From the line containing "The image size is (800, 600)." to the very last line of the data below, transcribe everything exactly and nothing more.

(DATASET EXCERPTS)

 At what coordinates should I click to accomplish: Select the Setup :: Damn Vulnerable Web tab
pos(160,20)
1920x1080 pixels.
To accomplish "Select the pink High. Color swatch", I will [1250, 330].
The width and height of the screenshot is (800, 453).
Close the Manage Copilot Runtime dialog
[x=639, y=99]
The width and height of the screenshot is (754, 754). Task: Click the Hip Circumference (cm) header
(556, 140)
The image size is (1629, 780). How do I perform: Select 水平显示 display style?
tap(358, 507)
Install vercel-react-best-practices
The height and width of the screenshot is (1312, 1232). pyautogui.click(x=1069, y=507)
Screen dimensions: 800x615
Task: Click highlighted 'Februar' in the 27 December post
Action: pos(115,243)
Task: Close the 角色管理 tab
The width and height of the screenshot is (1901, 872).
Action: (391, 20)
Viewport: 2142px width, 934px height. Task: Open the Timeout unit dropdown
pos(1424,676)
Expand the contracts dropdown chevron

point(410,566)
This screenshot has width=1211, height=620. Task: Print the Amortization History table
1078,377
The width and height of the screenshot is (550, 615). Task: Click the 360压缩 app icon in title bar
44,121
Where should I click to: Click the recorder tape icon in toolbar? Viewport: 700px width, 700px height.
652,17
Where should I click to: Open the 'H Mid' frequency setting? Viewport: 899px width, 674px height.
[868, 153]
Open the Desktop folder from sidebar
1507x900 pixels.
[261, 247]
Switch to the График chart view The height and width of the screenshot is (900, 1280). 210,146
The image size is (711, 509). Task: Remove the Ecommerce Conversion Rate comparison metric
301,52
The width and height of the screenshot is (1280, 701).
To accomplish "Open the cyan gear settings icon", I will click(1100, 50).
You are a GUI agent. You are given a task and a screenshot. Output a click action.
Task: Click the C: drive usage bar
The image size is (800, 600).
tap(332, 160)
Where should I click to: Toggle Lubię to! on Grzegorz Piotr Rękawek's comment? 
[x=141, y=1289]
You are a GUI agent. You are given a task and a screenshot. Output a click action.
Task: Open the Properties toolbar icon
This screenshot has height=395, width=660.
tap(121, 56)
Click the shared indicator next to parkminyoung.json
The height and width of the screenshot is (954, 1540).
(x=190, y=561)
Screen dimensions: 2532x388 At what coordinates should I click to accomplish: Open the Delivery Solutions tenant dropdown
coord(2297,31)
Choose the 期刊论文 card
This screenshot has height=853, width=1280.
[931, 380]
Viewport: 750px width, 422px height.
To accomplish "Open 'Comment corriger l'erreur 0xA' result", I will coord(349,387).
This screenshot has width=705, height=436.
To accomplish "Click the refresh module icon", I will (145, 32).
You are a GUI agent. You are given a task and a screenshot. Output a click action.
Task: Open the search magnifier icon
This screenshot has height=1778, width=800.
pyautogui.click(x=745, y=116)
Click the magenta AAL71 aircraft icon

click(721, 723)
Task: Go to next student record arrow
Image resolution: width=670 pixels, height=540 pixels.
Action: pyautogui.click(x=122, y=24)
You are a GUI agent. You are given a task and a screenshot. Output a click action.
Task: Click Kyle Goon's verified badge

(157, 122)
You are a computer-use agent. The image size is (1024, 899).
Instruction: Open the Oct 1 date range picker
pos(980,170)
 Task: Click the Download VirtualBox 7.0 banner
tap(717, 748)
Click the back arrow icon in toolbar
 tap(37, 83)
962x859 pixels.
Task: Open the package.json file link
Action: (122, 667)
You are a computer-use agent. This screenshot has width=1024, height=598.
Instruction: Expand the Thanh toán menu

(End DATASET EXCERPTS)

■ **TASK OUTPUT**
The image size is (800, 600).
tap(332, 160)
Where should I click to: Toggle Lubię to! on Grzegorz Piotr Rękawek's comment? 
[x=141, y=1289]
You are a GUI agent. You are given a task and a screenshot. Output a click action.
Task: Open the Properties toolbar icon
This screenshot has height=395, width=660.
tap(121, 56)
Click the shared indicator next to parkminyoung.json
The height and width of the screenshot is (954, 1540).
(x=190, y=561)
Screen dimensions: 2532x388 At what coordinates should I click to accomplish: Open the Delivery Solutions tenant dropdown
coord(2297,31)
Choose the 期刊论文 card
This screenshot has height=853, width=1280.
[931, 380]
Viewport: 750px width, 422px height.
To accomplish "Open 'Comment corriger l'erreur 0xA' result", I will coord(349,387).
This screenshot has width=705, height=436.
To accomplish "Click the refresh module icon", I will (145, 32).
You are a GUI agent. You are given a task and a screenshot. Output a click action.
Task: Open the search magnifier icon
This screenshot has height=1778, width=800.
pyautogui.click(x=745, y=116)
Click the magenta AAL71 aircraft icon

click(721, 723)
Task: Go to next student record arrow
Image resolution: width=670 pixels, height=540 pixels.
Action: pyautogui.click(x=122, y=24)
You are a GUI agent. You are given a task and a screenshot. Output a click action.
Task: Click Kyle Goon's verified badge

(157, 122)
You are a computer-use agent. The image size is (1024, 899).
Instruction: Open the Oct 1 date range picker
pos(980,170)
 Task: Click the Download VirtualBox 7.0 banner
tap(717, 748)
Click the back arrow icon in toolbar
 tap(37, 83)
962x859 pixels.
Task: Open the package.json file link
Action: (122, 667)
You are a computer-use agent. This screenshot has width=1024, height=598.
Instruction: Expand the Thanh toán menu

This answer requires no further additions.